The report, which was presented by the IFM in collaboration with Report on Poverty Alleviation (REPOA), highlighted the situation of economic and financial growth for African countries within south of Sahara,Tanzania included.

According to the report, the economic growth of sub-Saharan counties has increased from 4.9 percent in 2013 to 5.5 percent in April 2014. The report also indicates that Tanzania’s economy has increased to 7 percent but its citizens continue to be poor. Professor Lipumba’s remarks came a day before the Minister for Finance Saada Mkuya unveiled a Sh19.6 trillion draft national budget for the 2014/15 fiscal year which shows that, about 70 percent of it is expected to go to recurrent expenditure.

Saada noted that in the 2014/2015 financial year, the government plans to borrow Sh4.275trillion to fill the revenue gap.

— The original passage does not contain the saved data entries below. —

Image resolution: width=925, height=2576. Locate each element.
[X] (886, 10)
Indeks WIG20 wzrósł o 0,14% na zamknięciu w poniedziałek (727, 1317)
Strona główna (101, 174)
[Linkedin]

Recurrent expenditure has increased to Sh14.2trillion compared to Sh12.6trillion in the 2013/2014 financial year.Prof Lipumba noted that the problem currently affecting government budget is too much expenditure for unnecessary things and yet the country has few sources of revenue, saying the annual national budget increase means little for Tanzanians if the government will not reduce unnecessary expenditure.

He said the government usually focuses on expenditure, some of which is unnecessary rather than looking at investments potentials, citing Sh60 billion used to establish Constitutional Review Commission (CRC), and yet the government failed to honour the CRC team recommendations.To get away from the deficit all tax exemption amounting to Sh1.8 trillion equivalent to 5 percent of the National Gross Domestic Product (GDP should be waived.

According to the professor another factor are projects that are between 30 percent and 50 percen more than their actual costs. IMF representative Thomas Baunsgaad said despite increased economic growth, the country has failed to reduce poverty.He said the external aid has been increasing now and then an aspect that causes the increased poverty situation in the country. He said Tanzania has a high rate of increased loan from 28 percent to 42 percent of the DGP. If African countries want to get away from poverty there should be strategic policies which could help alleviate the situation, insisting that the policies must ensure growth agricultural sector as well increase employment in industrial sector.